- Exercise brief:
Return word for word every line of the rows below, from the line containing "Where should I" through the end of the rows, and leave the pictures out of your answer.

- Records supplied:
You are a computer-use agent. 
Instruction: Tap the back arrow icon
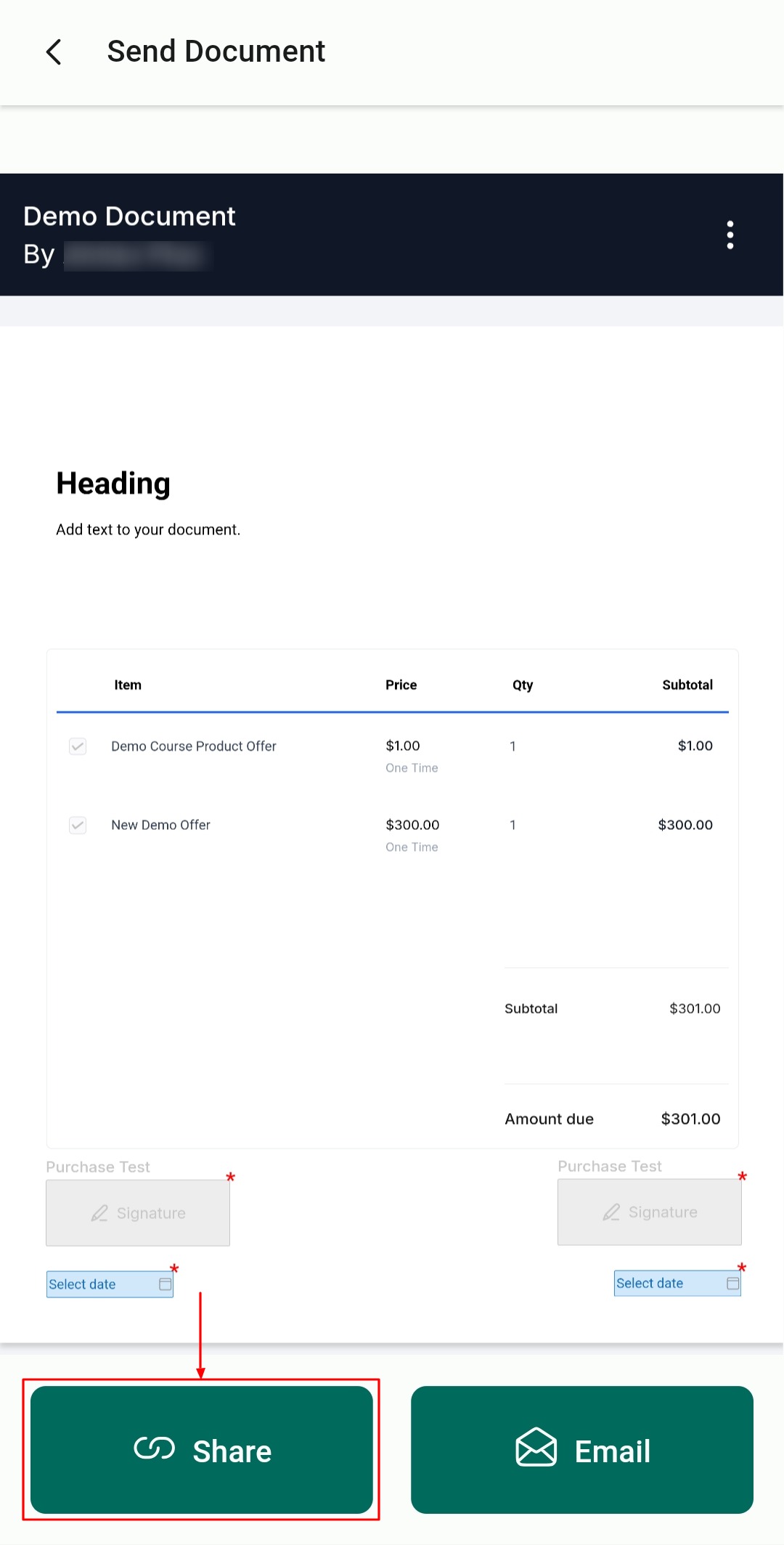tap(54, 52)
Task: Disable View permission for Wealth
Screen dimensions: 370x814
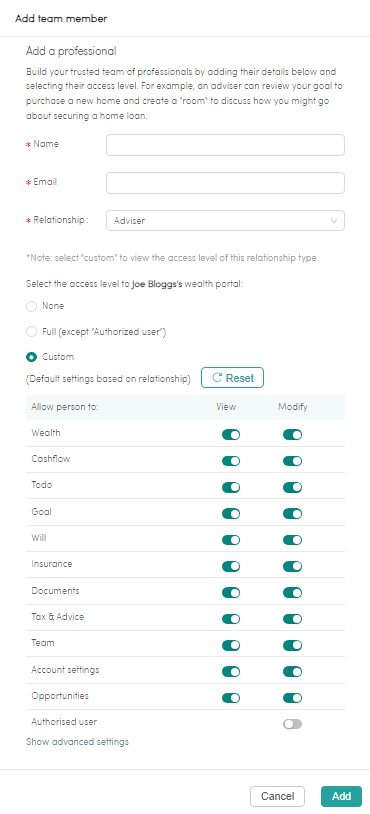Action: pos(231,435)
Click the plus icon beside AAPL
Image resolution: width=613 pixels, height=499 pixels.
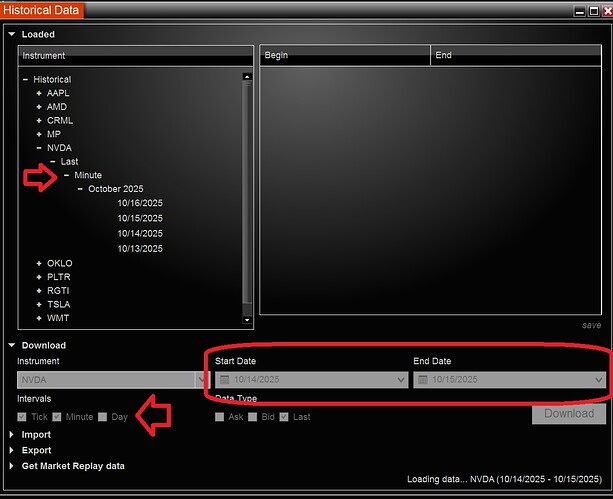click(39, 93)
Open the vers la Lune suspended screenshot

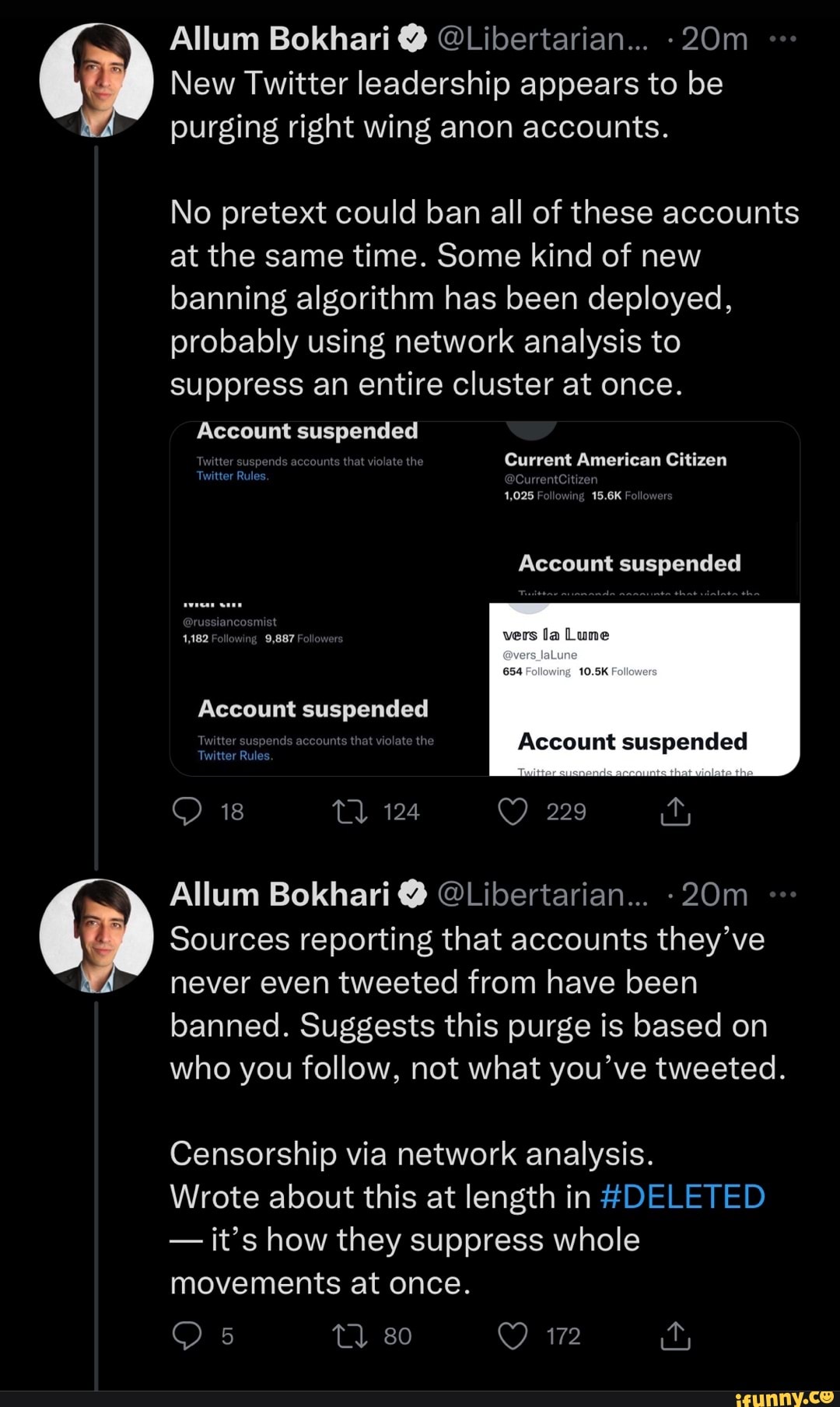pos(644,689)
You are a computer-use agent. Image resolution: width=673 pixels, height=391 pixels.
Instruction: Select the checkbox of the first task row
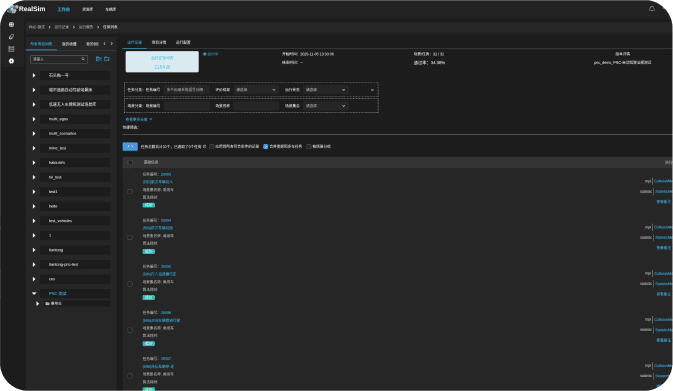click(130, 191)
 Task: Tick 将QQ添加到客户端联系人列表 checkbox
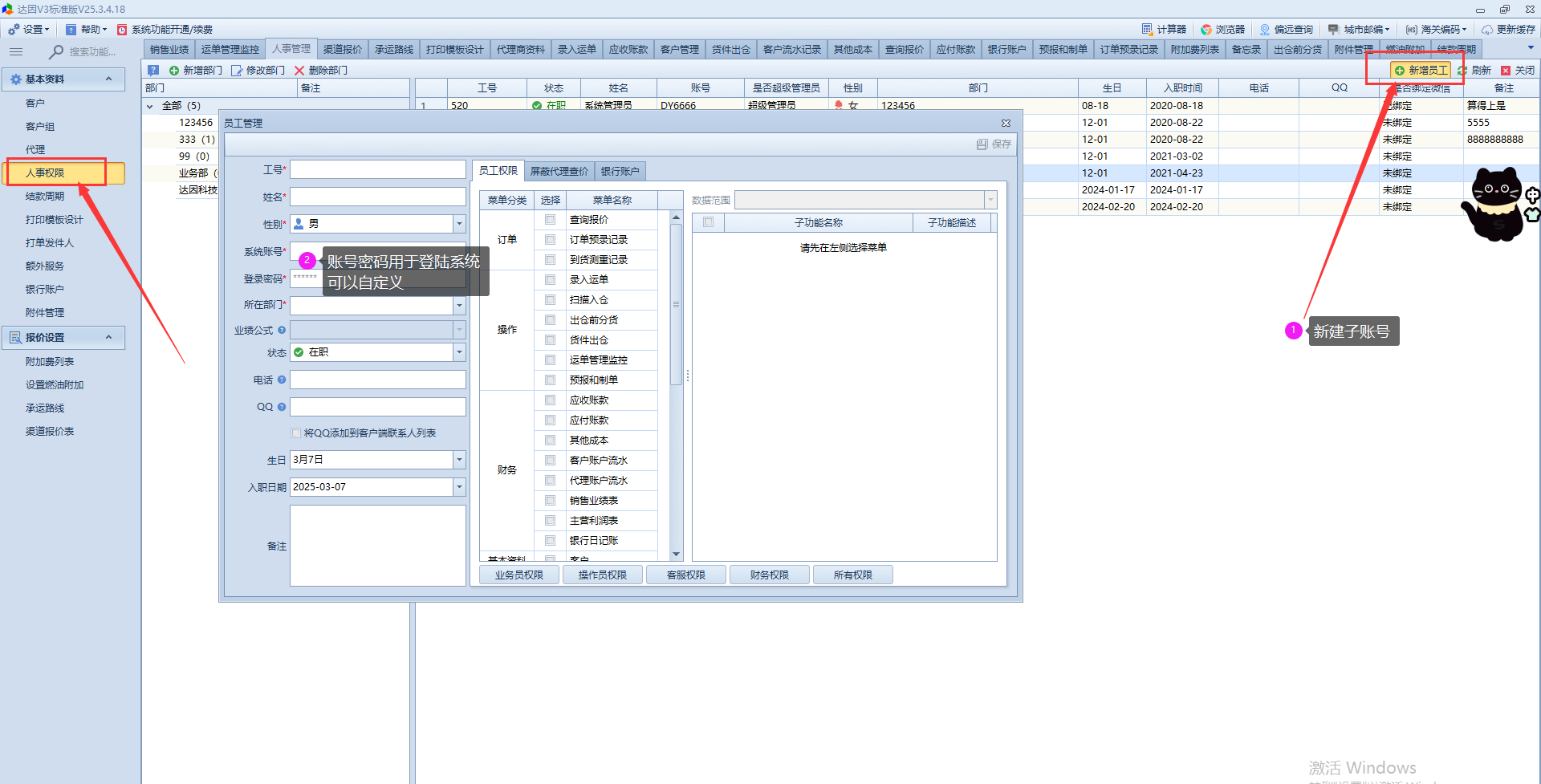coord(296,433)

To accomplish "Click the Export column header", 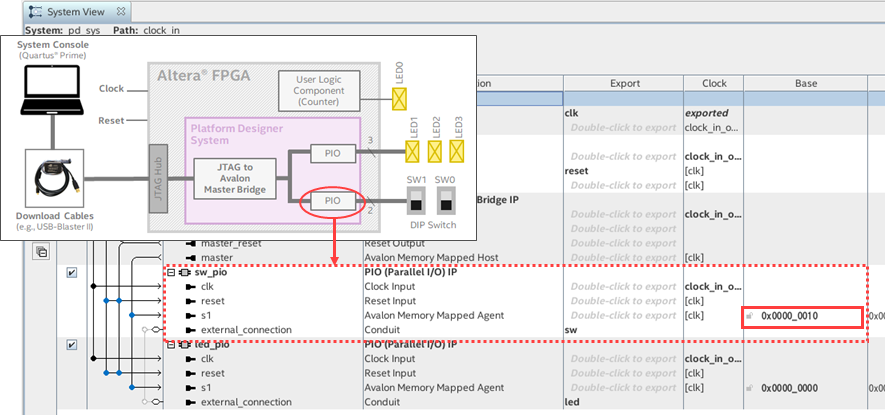I will pyautogui.click(x=624, y=83).
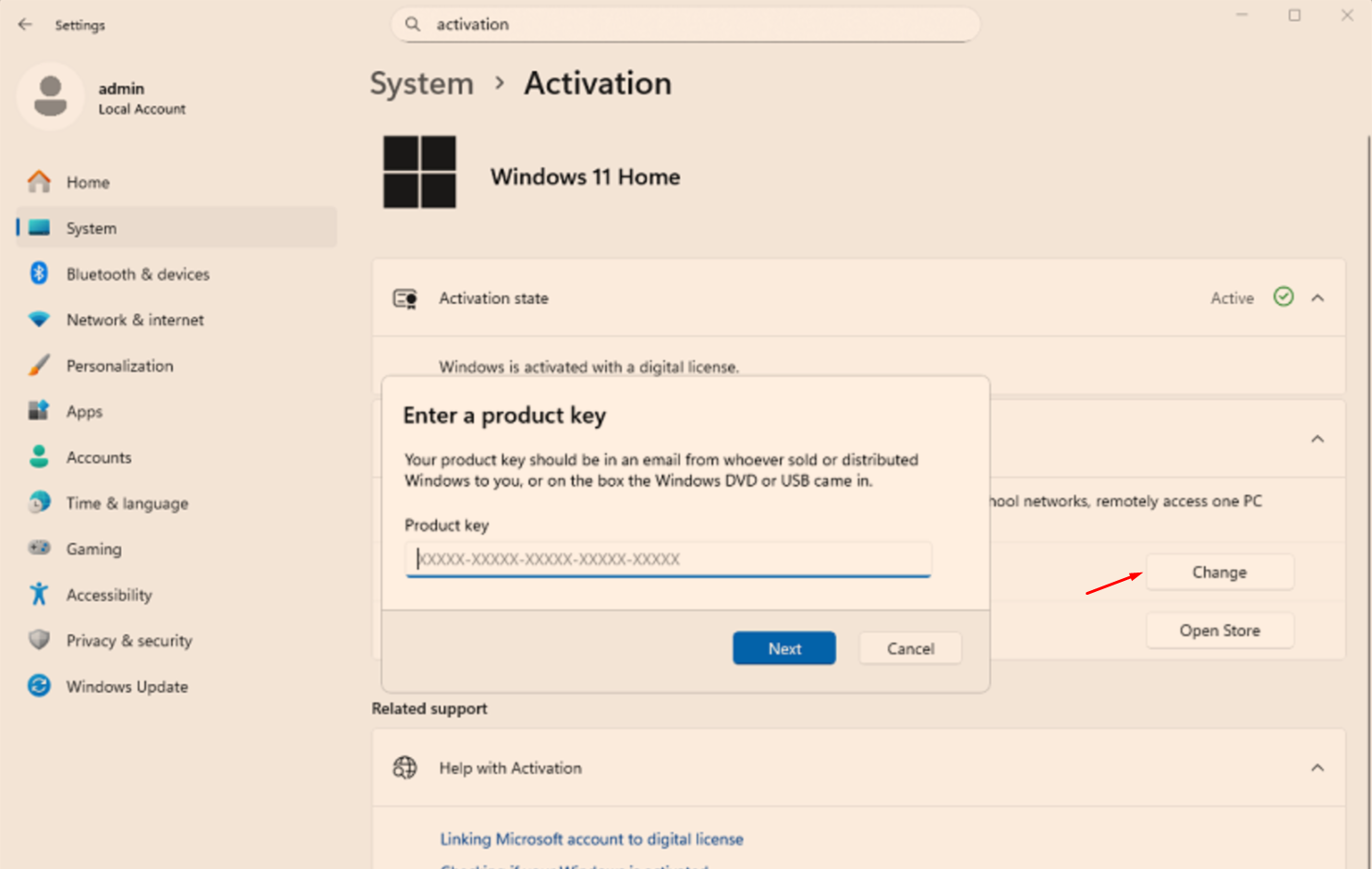Image resolution: width=1372 pixels, height=869 pixels.
Task: Select Accounts in the sidebar
Action: [99, 457]
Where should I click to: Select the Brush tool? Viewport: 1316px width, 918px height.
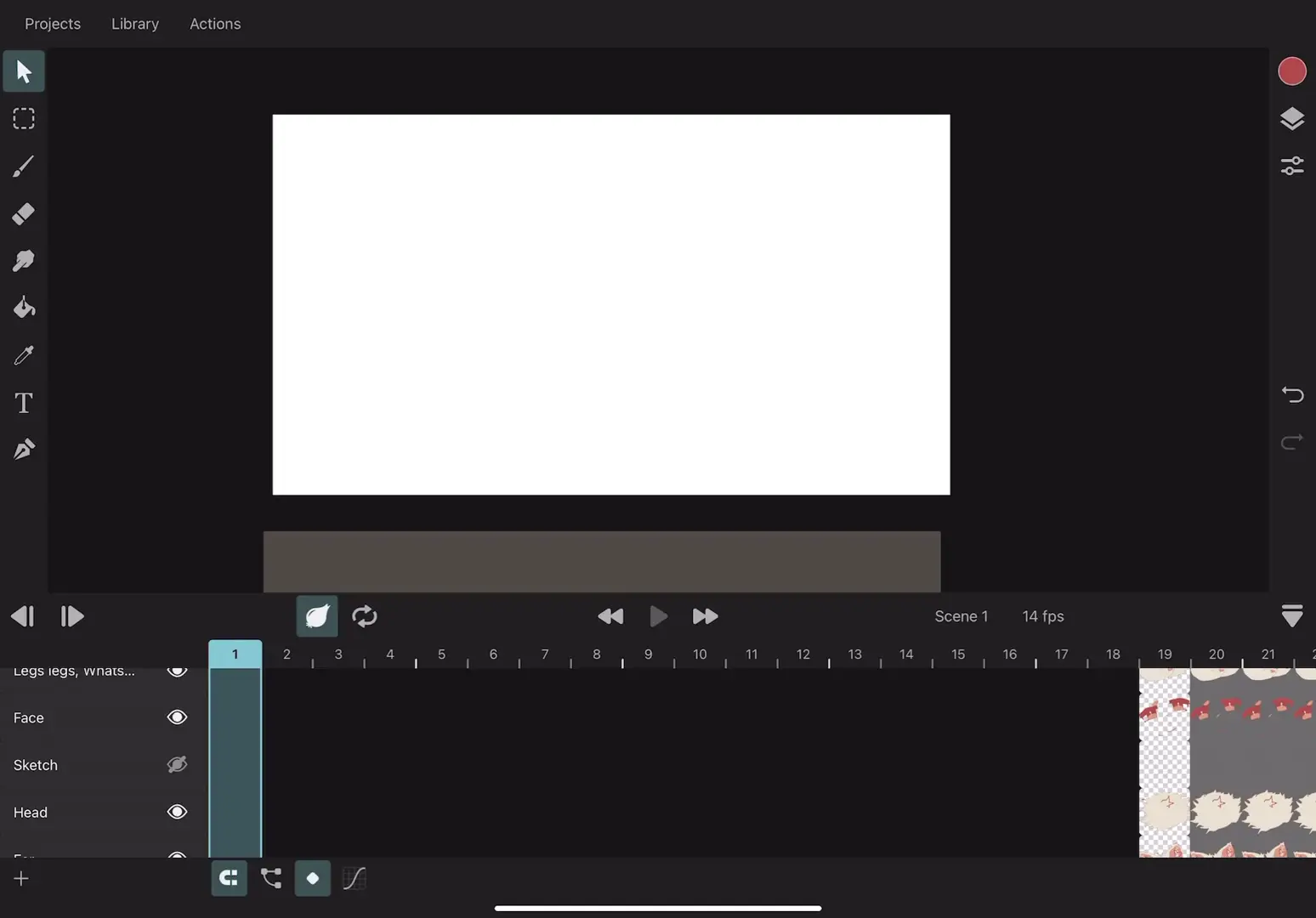coord(23,166)
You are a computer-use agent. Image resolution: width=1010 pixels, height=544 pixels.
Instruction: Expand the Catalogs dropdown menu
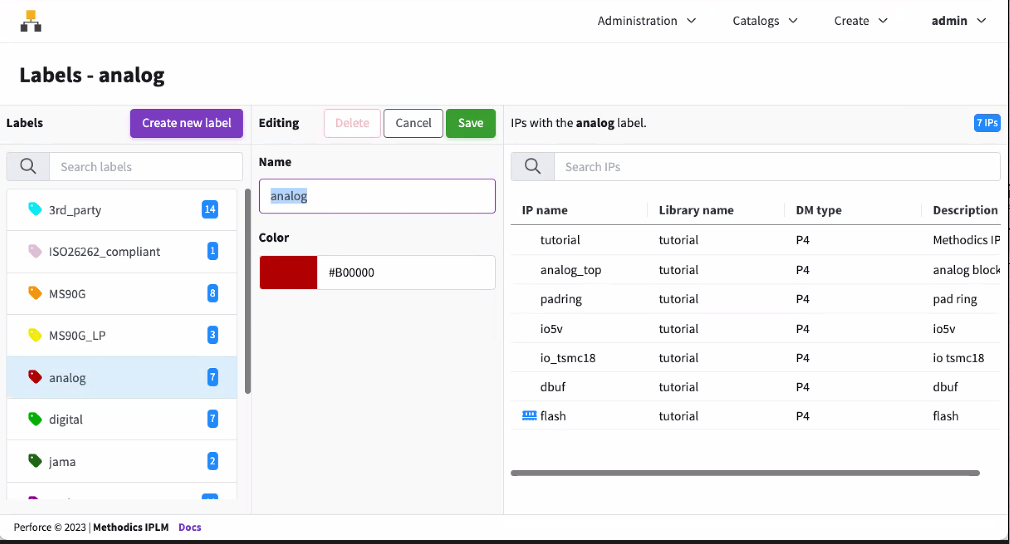765,21
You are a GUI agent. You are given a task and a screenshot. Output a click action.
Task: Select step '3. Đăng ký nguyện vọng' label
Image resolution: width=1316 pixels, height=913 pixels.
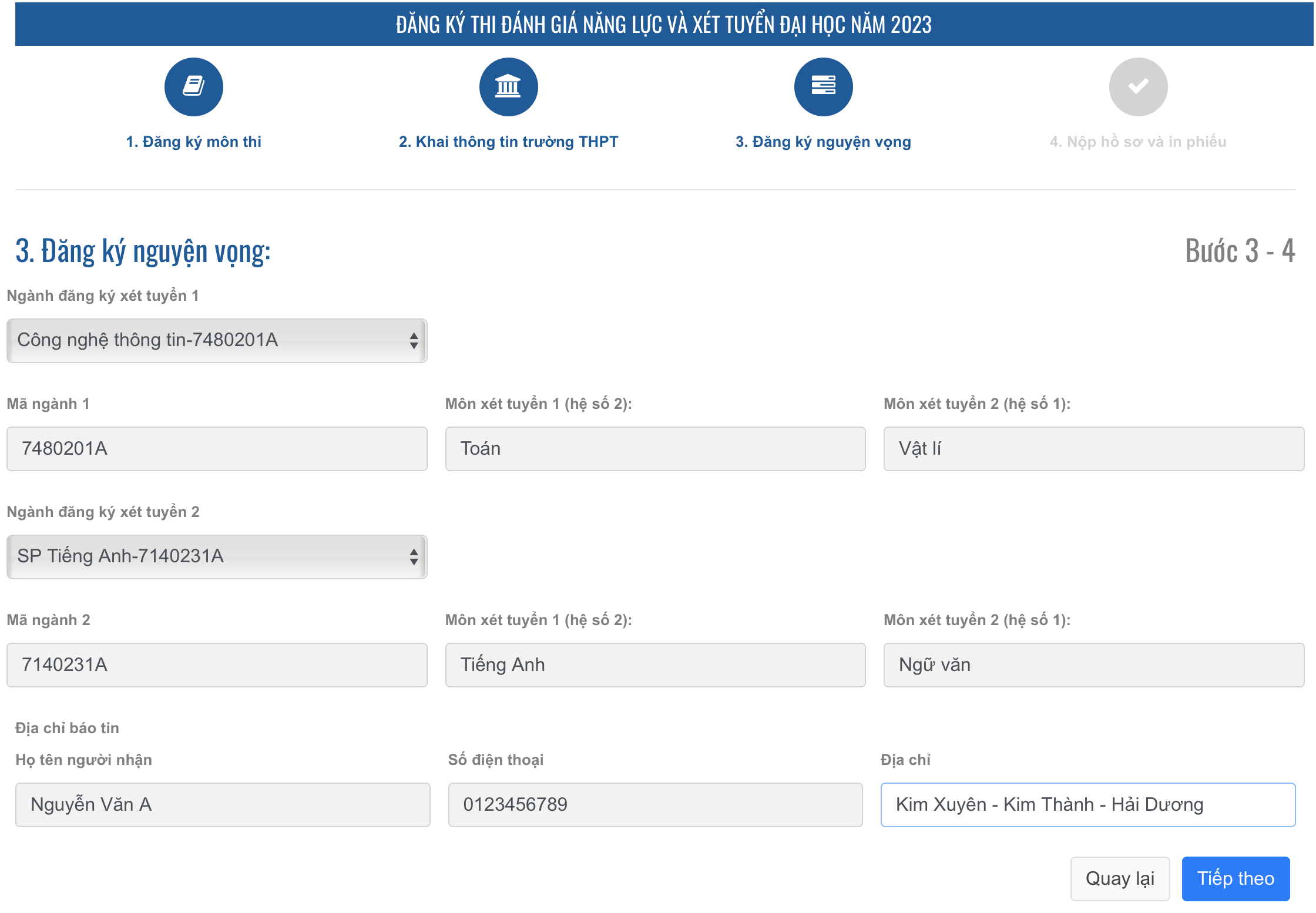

- Written answer:
Where should I click to: Select the Brush tool? Viewport: 1316px width, 918px height.
coord(23,166)
You are a computer-use agent. Image resolution: width=1010 pixels, height=544 pixels.
Instruction: Expand the Catalogs dropdown menu
765,21
You are a GUI agent. You are given a task and a screenshot. Output a click action.
Task: Select step '3. Đăng ký nguyện vọng' label
Image resolution: width=1316 pixels, height=913 pixels.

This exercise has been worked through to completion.